Com efeito, dezenas de secretários estaduais e municipais dessas pastas entraram em contato para informar de suas ações, discutir dúvidas sobre a legislação e esses arranjos colaborativos, bem como solicitar apoio para sua concepção. De um lado, conheci iniciativas interessantes, já em curso ou em fase final de elaboração. De outro, confirmei que, além dos que ignoravam a urgência do tema, para muitos ainda restam diversos questionamentos sobre os efeitos desse novo dispositivo constitucional. Aqui tento responder a algumas dessas questões, além de abordar outros assuntos ligados aos dispositivos da Emenda Constitucional nº 108 e da lei que a regulamentou que, por limitações de espaço, não tratei anteriormente.
A mudança na lei estadual do ICMS é suficiente para cumprir a condicionalidade referente ao regime de colaboração constante da lei de regulamentação do Fundeb?
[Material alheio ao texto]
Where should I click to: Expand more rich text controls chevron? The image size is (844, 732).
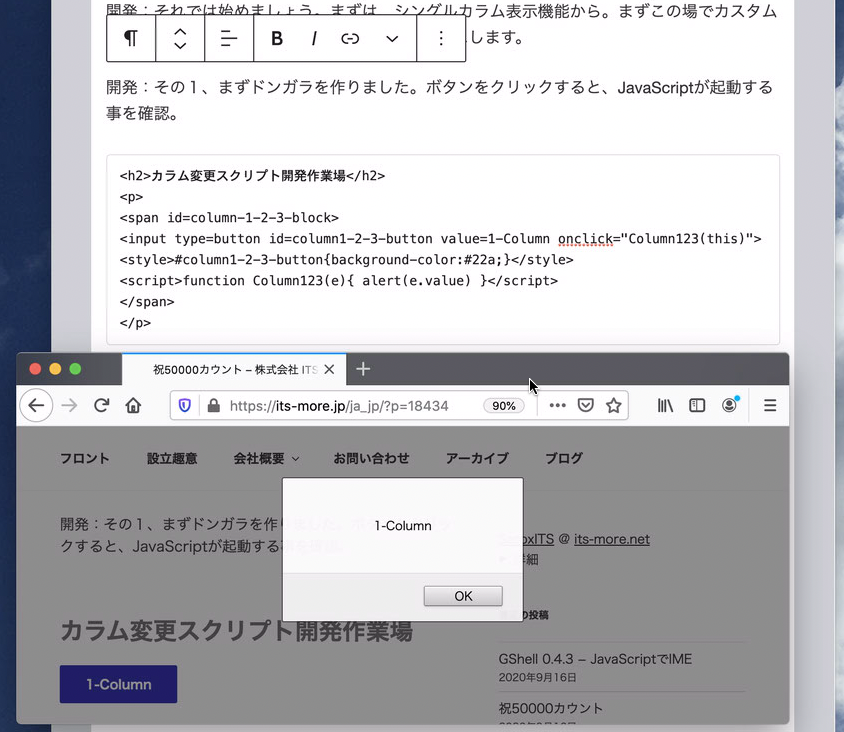point(392,39)
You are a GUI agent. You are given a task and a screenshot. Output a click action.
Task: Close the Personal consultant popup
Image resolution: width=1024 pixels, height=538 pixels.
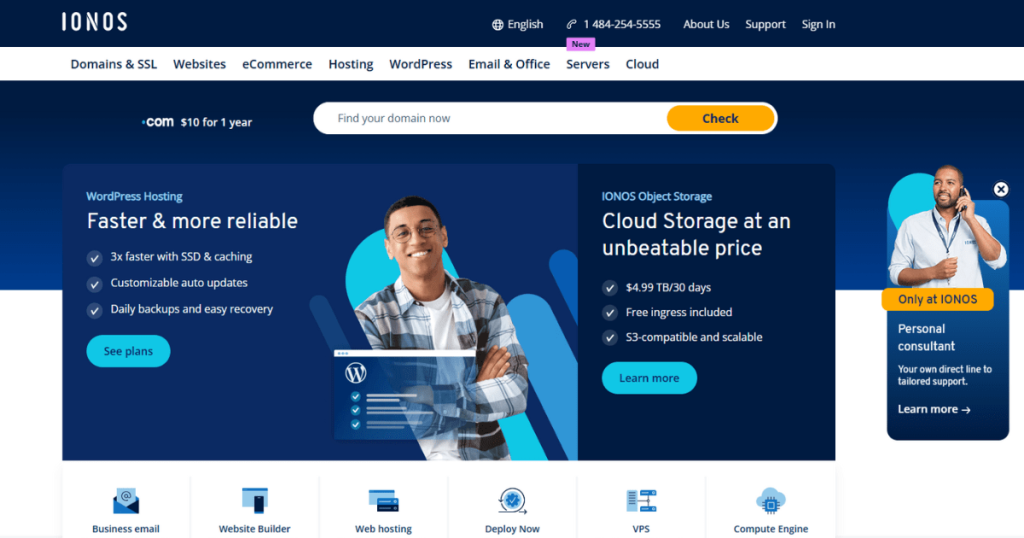(x=1000, y=189)
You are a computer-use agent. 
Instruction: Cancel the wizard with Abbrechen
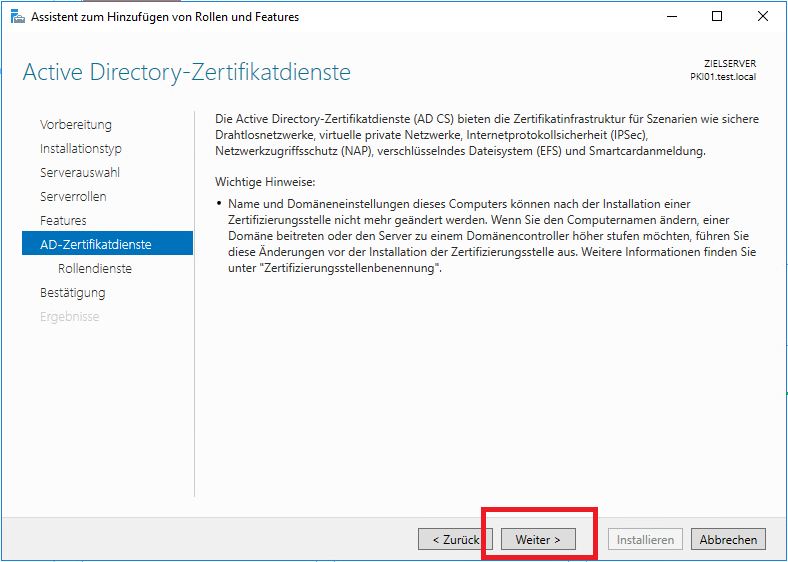point(728,540)

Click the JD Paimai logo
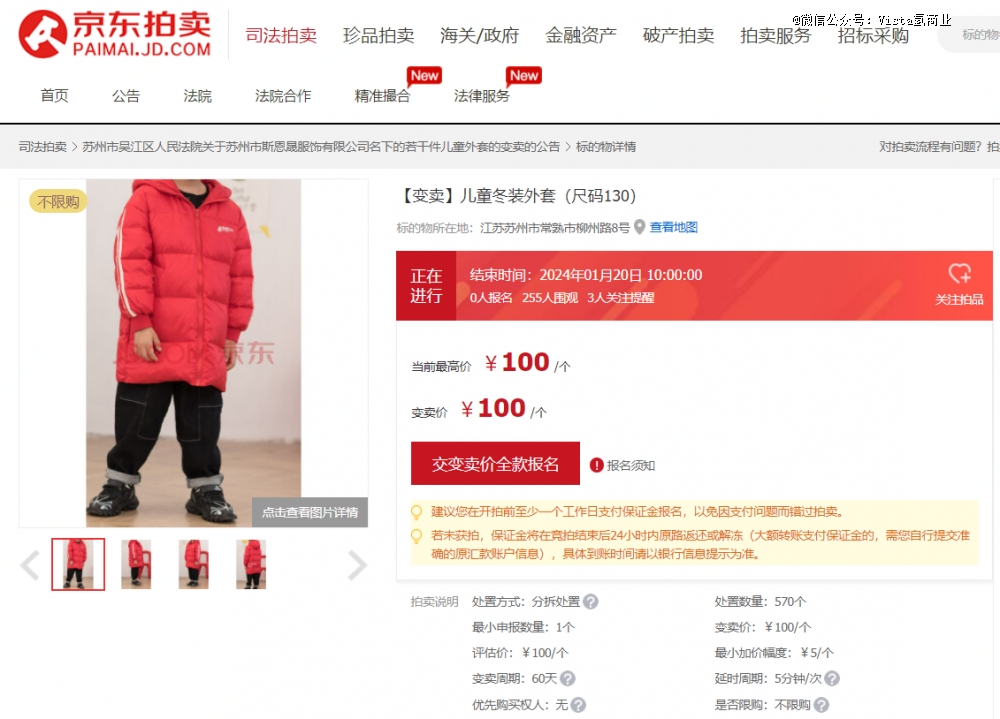(115, 34)
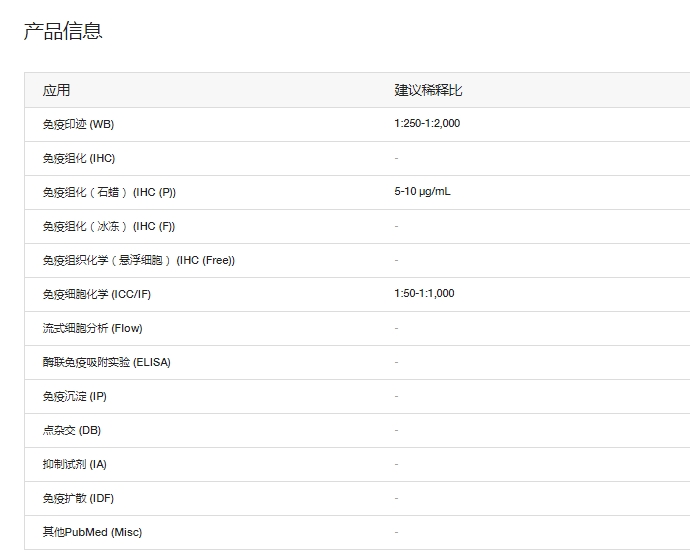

Essa é a dúvida mais comum entre os gestores públicos. A meu juízo, a resposta honesta é “não”, mas há imprecisões e lacunas legais que podem fazer com que as mudanças no ICMS bastem. Se assim for, a potência desse incentivo trazido pela Emenda Constitucional 108 será reduzida consideravelmente. São dois os motivos que podem levar a esse cenário indesejado.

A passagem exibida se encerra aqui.